Но тут опять влез въедливый голос Марка:

– Это все решится "син проблем", как видите, актеры у нас "ин кондисьоне". Я надеюсь, Энрико, (он понизил голос) что вы приедете до двадцатого числа? Так вот, я уже сейчас вас с Луизой официально приглашаю на свой юбилей... Нет, никакой шумихи, никаких репортеров... Все будет на моей ... вилле у моря. Совсем по-домашнему. Я очень обижусь, если вас не будет.
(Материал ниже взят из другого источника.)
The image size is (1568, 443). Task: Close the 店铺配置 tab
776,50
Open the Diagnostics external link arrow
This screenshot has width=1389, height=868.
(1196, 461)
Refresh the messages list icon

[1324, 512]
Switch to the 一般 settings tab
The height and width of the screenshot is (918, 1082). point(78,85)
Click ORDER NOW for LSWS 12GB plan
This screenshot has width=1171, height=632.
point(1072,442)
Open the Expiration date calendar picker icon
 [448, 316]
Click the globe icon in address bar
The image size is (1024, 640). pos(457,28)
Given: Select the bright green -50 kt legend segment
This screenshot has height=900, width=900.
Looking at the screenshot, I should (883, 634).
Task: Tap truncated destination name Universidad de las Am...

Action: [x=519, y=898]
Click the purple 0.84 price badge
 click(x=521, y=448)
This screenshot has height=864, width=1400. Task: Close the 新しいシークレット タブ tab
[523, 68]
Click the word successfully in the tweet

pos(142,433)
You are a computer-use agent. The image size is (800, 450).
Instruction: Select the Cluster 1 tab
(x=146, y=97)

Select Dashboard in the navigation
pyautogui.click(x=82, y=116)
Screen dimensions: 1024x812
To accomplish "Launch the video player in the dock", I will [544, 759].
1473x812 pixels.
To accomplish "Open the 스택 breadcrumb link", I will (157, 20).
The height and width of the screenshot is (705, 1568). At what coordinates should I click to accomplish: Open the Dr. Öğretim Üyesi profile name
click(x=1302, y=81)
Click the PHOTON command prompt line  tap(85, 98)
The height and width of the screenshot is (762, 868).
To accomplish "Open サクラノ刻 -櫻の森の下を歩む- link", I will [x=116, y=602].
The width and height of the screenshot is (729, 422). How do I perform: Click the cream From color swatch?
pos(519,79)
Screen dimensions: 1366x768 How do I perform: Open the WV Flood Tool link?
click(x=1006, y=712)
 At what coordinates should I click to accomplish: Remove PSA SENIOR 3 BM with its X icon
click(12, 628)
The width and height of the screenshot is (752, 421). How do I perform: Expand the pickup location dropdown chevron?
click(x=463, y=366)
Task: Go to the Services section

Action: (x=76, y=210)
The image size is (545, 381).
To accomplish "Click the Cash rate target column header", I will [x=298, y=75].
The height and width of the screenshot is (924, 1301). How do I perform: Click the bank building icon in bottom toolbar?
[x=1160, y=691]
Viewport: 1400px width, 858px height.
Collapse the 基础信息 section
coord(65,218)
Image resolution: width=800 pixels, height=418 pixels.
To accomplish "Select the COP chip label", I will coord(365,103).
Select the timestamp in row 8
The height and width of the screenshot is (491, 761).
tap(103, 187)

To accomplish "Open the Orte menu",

– Граци, Марчелло, – пробасил итальянец, – мы постараемся, обязательно. Граци.

Вот оно что! "Никаких репортеров"! Старый плут. Естественно, он мог бы вполне расколоться на "кабак" для своих гостей, но это же совсем другая песня! А представьте: Бранцотти и Марик в "домашней обстановке"? Я уже заранее видел их фото в обнимку где-нибудь на обложке киноальманаха, на марковской даче ("вилле" – сноб проклятый!), в гамаке. Марк, естественно, потом будет всем заливать:

– А что, говорю, брат Энрико? А он мне отвечает: "Да, так вот, брат.." Я не стал светиться, тихонько закрыл за собой дверь и решил про себя: " Я на этот юбилей тоже как-нибудь попаду". У меня есть месяц с небольшим. Погоди, Марк! Будет тебе паблисити, а у меня будет – роль, или пусть меня покрасят!

3.

Когда я выходил со студии, остановился у вахты, чтобы позвонить. На вахте сидел дядя Миша, старый ВОХРовец, такой же седой, как и десять лет назад. Фамилия у него была необычная: Дозвон. Не Довзон какой-нибудь, а именно, Дозвон, словно его предки все время кому-то дозванивались. Михаил Устинович Дозвон. Сам он говорил, что у него дед из французов. Очень может быть, что какой-нибудь д"Озвон осел в России после 12-го года, суть не в этом. Прозвище у него было уникальное, хоть и за глаза. Уж очень не любил Устиныч, когда в списках его инициалы ставили перед фамилией, а не после. Это его просто бесило. А так -милый старик. Я попросил телефон, он любезно разрешил, "только недолго", справился, что там опять Марк Александрович затеял снимать. Я звонил Сане, своему школьному другу:

– Да, это я, – услышал я в трубке родимый голос. – Привет, грязный подонок. Водочки попьем? У тебя как с финансами, голяк?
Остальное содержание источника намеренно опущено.